Un deuxième vœux serait que les professionnels français du cidre s’accordent un peu mieux pour que les uns retrouvent un chemin de croissance et les autres un peu plus d’autonomie. Il semble cependant que le fonctionnement des pratiques ne soit pas près de changer au pays de l’ultra-centralisme.

Enfin la Cornouaille s’essaye à mettre en pratique l’adage qui dit que penser “hexagone” vous relègue à la marge, tandis que de penser “monde” vous met au centre du jeu. Bon vent donc au Sistrot(16) dont la carte s’internationalise et à Breton Cellar dont les horizons sont au-delà des mers. Ce dernier vœux serait donc que les héritiers du “meilleur cidre du monde” cher à Le Guyader puisse se retrouver un peu partout sur la planète, “war bed a Bez”, comme on dit ici.

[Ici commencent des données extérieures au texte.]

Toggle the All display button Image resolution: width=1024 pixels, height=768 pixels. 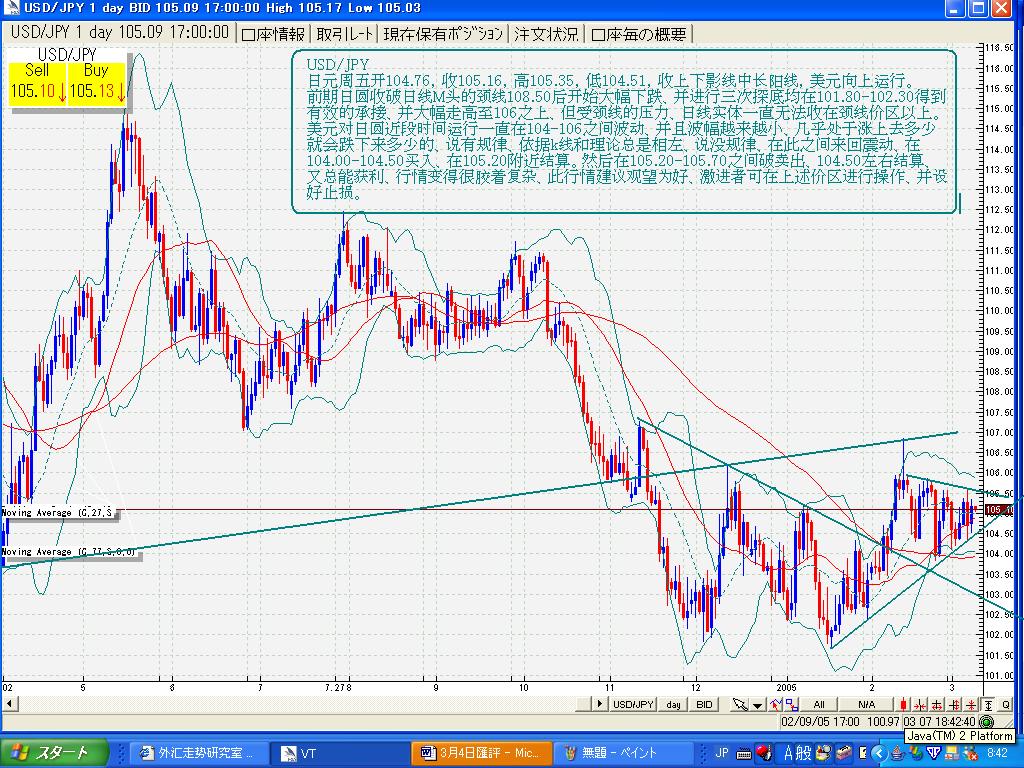[819, 704]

Chañs deoc’h leun avaloù en hor wezenn(18).

Macgleo 2018

  1. Les résultats cornouaillais – AOP: Argent, Le Brun, Bronze, Menez-Brug – Cidre fermier demi-sec: Argent, Le Brun & Château de Lezergué – Cidre IGB Bretagne doux: Or, Kerné, Bronze, Château de Lezergué – Cidre artisanal brut: Bronze, Distillerie des Menhirs & François Séhédic – Cidre artisanal demi-sec: Or, Kerné, Argent Le Brun – Cidre artisanal doux: Or, Les Celliers de l’Odet, Argent, Le Brun.
  2.  GLINTCAP (Creat Lakes International Competition of Perry and Cider) à Grand-Rapid au Michigan (USA) est le plus important concours de cidre au monde avec plus de 1 200 produits en compétition en une douzaine de catégories. A noter la médaille d’Argent de la Cidrerie Nicol (56).
  3. Ces rencontres font toutes l’objet d’un compte-rendu sur ce blog.
  4. Concours Régional de la Maison Cidricole de Bretagne.
  5. http://www.macgleo.com/blog/2017/06/12/palmares-du-concours-2017-de-la-maison-cidricole-de-bretagne/
  6. Palmarès sur: http://www.cidref.fr/palmares-
  7. http://www.macgleo.com/blog/2017/08/31/petite-tournee-au-herefordshire/
  8. le repay integral sur: https://vimeo.com/235653729
  9. Merci au Sistrot à Quimper, au Sapin à Nantes et à l’EMC2 à Rennes.
  10. Salon International de les Sidres de Gala
  11. http://www.macgleo.com/blog/2017/11/02/au-retour-de-quelques-evenements-cidricoles/
  12. http://www.sagardoarenlurraldea.eus/es/sagardo-forum/concurso-sidra-internacional/resultados/
  13. De l’agitation.
  14. Cidre artisanal
  15. Crab-apples désigne les pommettes sauvages dont on se servait anciennement pour le cidre en Amérique. Elles sont parfois intéressantes (quelques producteurs en font usage), mais  parfois également inappropriées. C’est ce dernier sens qui est utilisé ici.
  16. Le bar à cidre de Quimper propose pas moins de 57 cidres de haute tradition à sa carte (https://www.facebook.com/lesistrot/)
  17. Structure dédiée à la promotion et l’exportation de cidres de haute tradition (www.bretoncellar.com)
  18. Que la chance vous apporte plein de pommes dans vos arbres.